Data for analysis >>
----

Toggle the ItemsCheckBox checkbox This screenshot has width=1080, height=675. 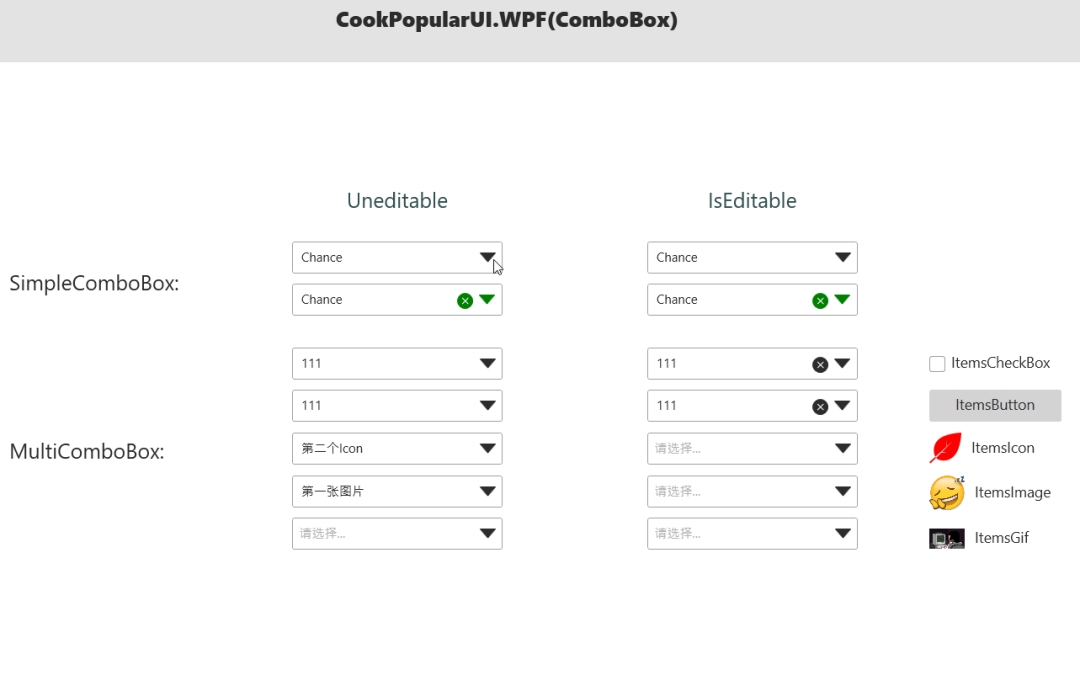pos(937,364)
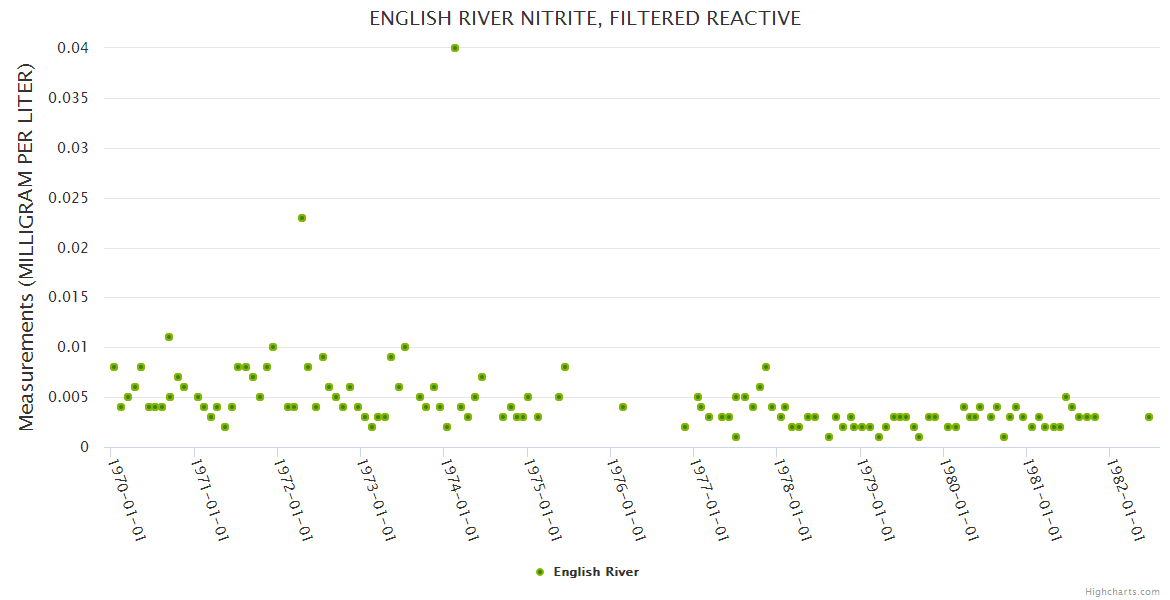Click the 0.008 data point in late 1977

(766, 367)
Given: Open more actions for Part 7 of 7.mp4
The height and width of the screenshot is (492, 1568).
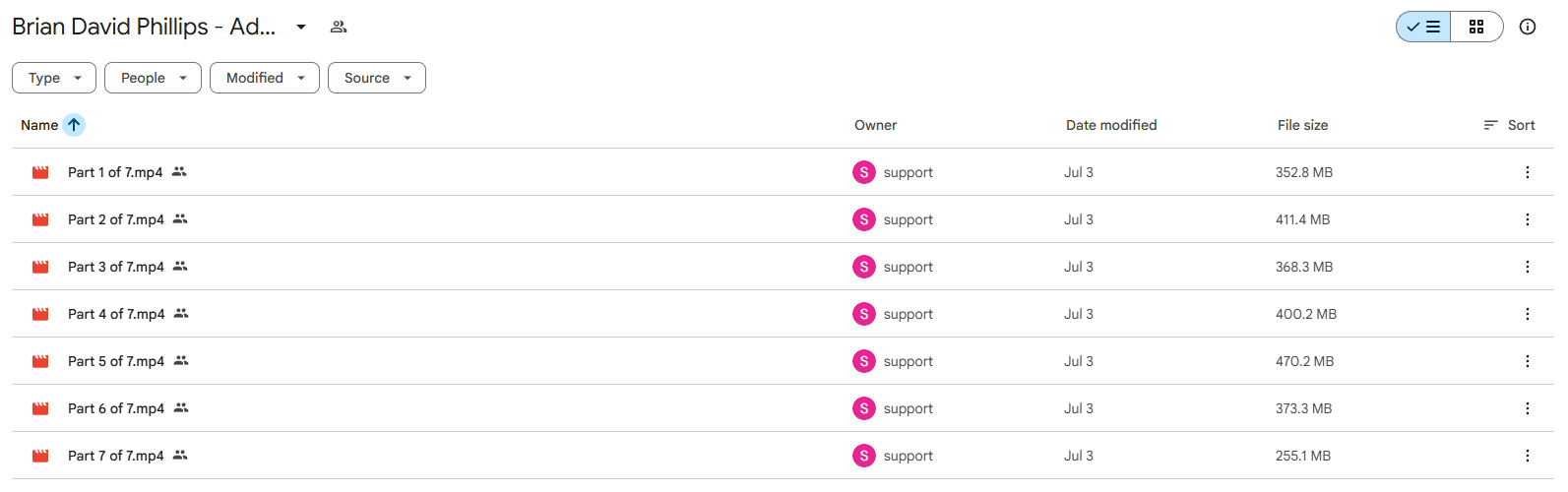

----

Aim of the task >> Only the lines from the line containing "Given: Open more actions for Part 7 of 7.mp4" through the last line of the entries above should be reproduced, word for word and without pictures.

Output of the task >>
Given: Open more actions for Part 7 of 7.mp4
The height and width of the screenshot is (492, 1568).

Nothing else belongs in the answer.